╭─ Supplied information

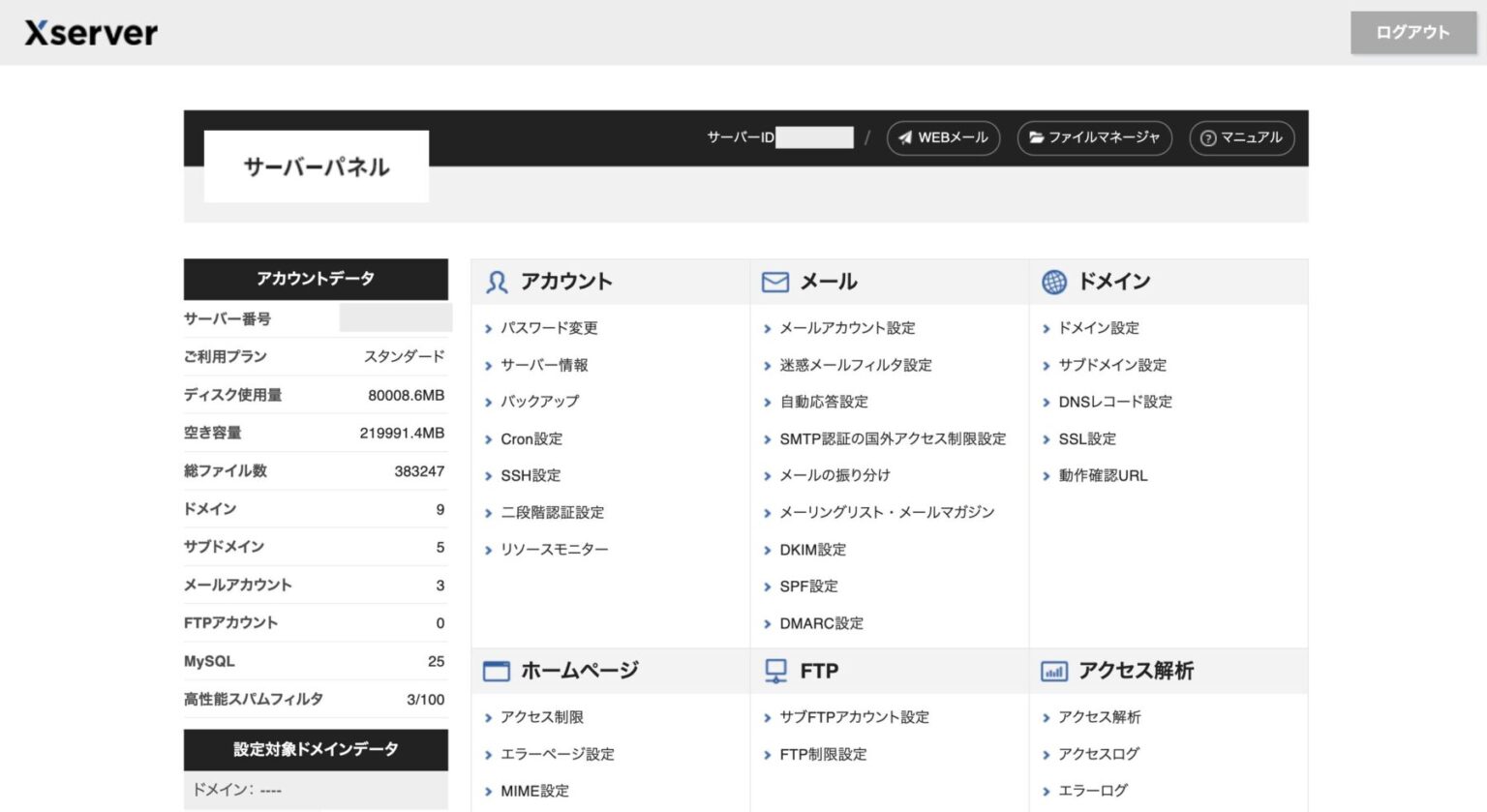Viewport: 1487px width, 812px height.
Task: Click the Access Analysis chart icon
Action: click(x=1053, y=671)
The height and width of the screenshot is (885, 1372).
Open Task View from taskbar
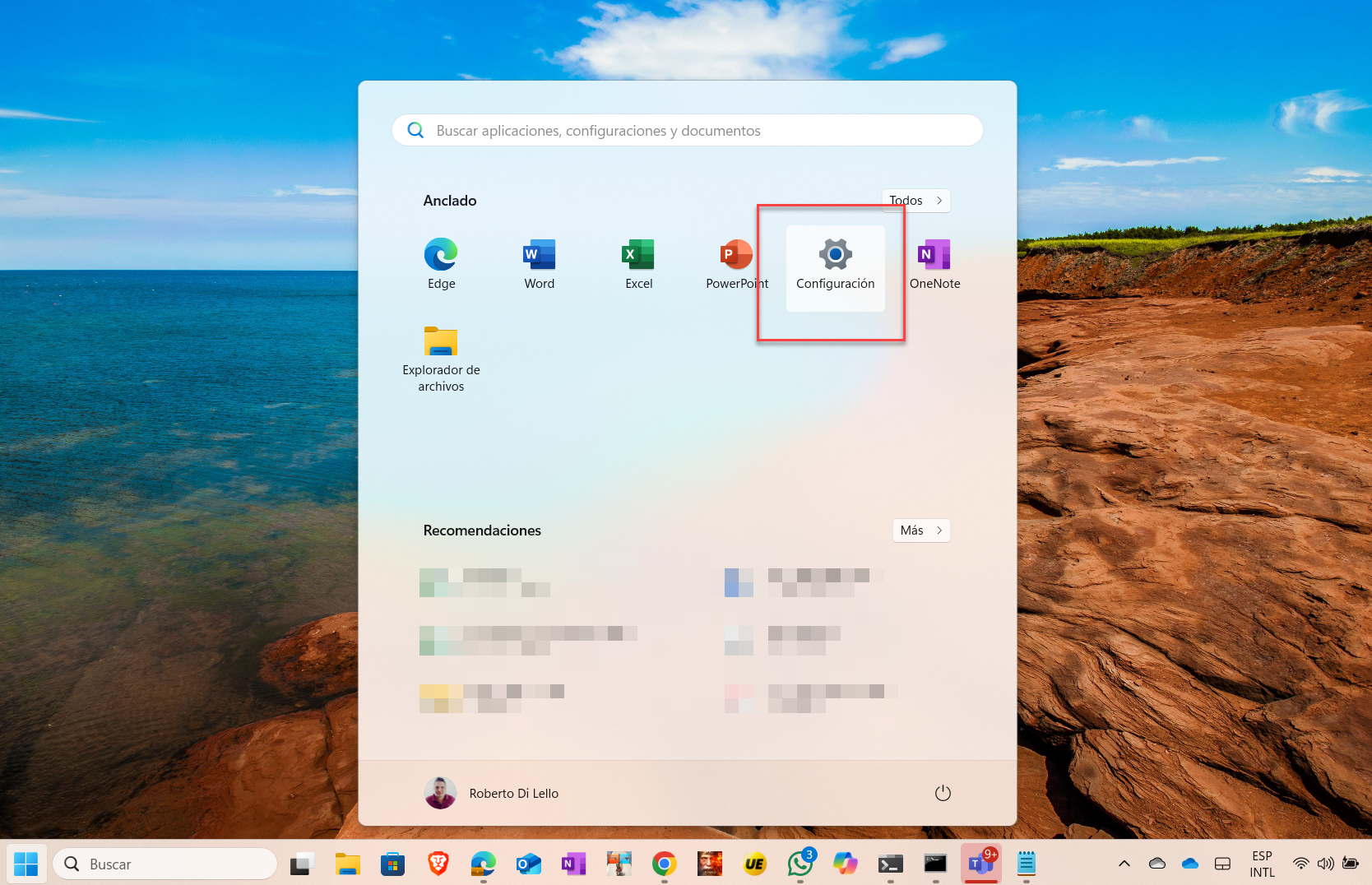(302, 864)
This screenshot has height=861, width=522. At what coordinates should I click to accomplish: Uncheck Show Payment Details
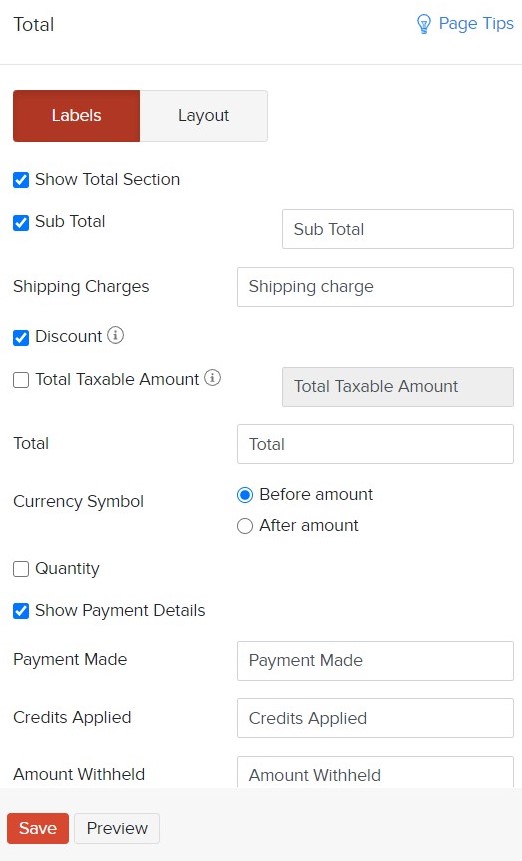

╰─

**Action item:**
Count of lines in the data above that contain the string "screenshot": give this number and no other words.

**Exercise solution:**
2